Ever since Albert Einstein showed that space and time could be dimpled, warped, and stretched out of shape like an old mattress in a cheap motel, cosmologists have gazed up and pondered what kind of food our Universe most closely resembles in terms of shape.

Is it shaped like an infinite Pringle, bending up and out forever into eternity? Could it be a pizza, perfectly flat if you ignore the bumps of galactic pepperoni and cheesy dark matter? Perhaps it's more like a spicy meatball, curving back until it meets itself on all sides.

Or just maybe it's more like a donut that forms closed loops in multiple dimensions. An international team of cosmologists who recently formed a group called the COMPACT Collaboration has analyzed the remaining glow of the Big Bang and concluded that nothing in its patterns rules out such a cosmic landscape, if it twists the right way, at least.

Because 'twisty cosmic donut' isn't a bona fide mathematical term (yet), the researchers use the term 3-torus to describe the mind-bending possibility of poking yourself in the back of the head with a stick some tens of billions of light-years in length no matter which way you face.

Yes, you read that right. Imagined another way, our Universe could be one giant carnival funhouse, where instead of a series of mirrors, space-time bends around in every direction allowing you – in theory – to see your own back pockets if you squint hard enough.

It's an alluring possibility that's been revisited over the years, and not just because of physicists' bias for gourmet desserts. Exotic shapes on a massive scale could direct us to physics on how our Universe emerged from a seed of … well, somethingness.

Roughly 13.8 billion years ago, everything we can see (and for that matter, everything we can't) was crammed into an impossibly small space that science is yet to describe, requiring a mix of quantum physics and general relativity that we're yet to land upon.

What can be described are the moments when space stretched and the material inside it cooled. At some point, the Universe expanded enough for some of its electromagnetic radiation to avoid the dense crowds of electrons and congealing atomic nuclei.

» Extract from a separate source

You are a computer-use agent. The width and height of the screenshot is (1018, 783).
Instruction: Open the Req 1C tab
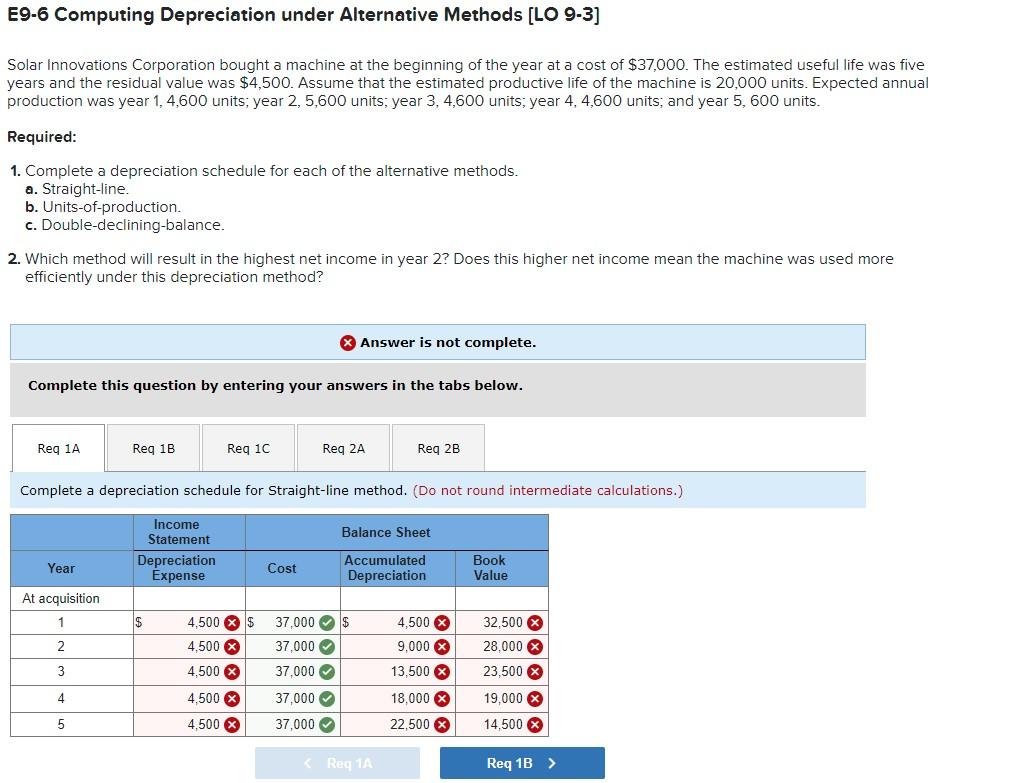coord(247,448)
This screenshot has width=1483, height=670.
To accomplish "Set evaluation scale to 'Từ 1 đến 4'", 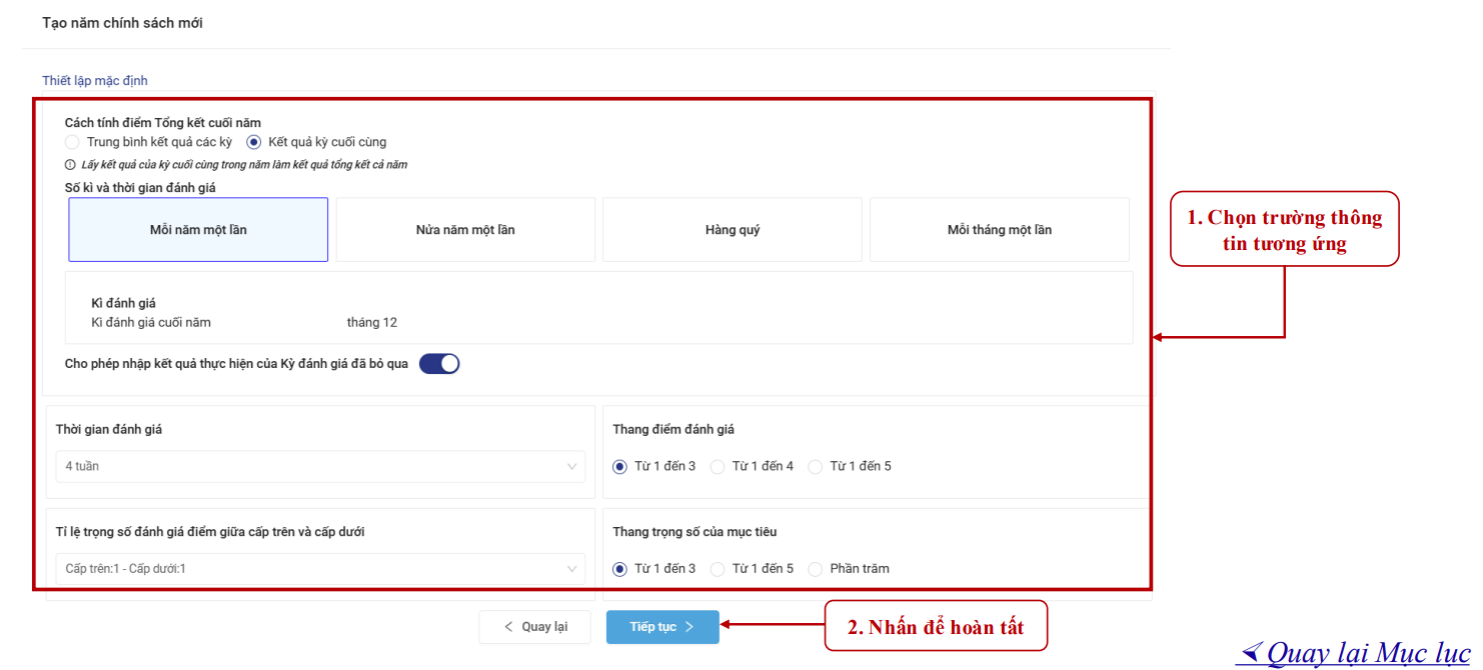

A fraction of those free photons have managed to avoid collisions ever since, happily humming along as expanding space has stretched the light into long, cool noodles of microwave radiation.

This low energy 'glow' is called the cosmic microwave background (CMB). Mapping subtle variations in the CMB's glow can give us a rough idea of what the early moments of expansion looked like. While this is handy for some models, the scale and patterns within the map depend largely on how space is shaped, leaving other theories open.

If we're living inside a giant pizza? Those fluctuations should all accurately reflect the same scale. Got a Pringle Universe? Light might bend in a way that makes variations smaller than they appear. Meatball? The light might have ballooned.

And if it's a donut? The Universe would be topologically flat, like a pizza, only with repeating patterns that might point to phenomena that break radical new ground in our quest for understanding the origins of everything.

Unfortunately clear signs of these closed loops of space and time are yet to be seen in the CMB. Before you yell "case closed and where's my side of galactic garlic bread?", members of the COMPACT Collaboration argue we shouldn't be quite so hasty.

In their inaugural publication, the team argues that some exotically shaped Universes based on the more twisted forms of a 3-torus are still compatible with the CMB.

While the run-of-the-mill donut runs into problems at certain scales, we can't so easily dismiss versions of the torus that twist light in such a way that patterns distort but retain a correlation.

Looking for those correlations might yet reveal exotic features of our Universe's overall shape, perhaps with twists and curves that demand new physics to explain.

Perhaps Homer Simpson's theory that so intrigued cartoon Stephen Hawking wasn't so absurd after all.

This research was published in Physical Review Letters.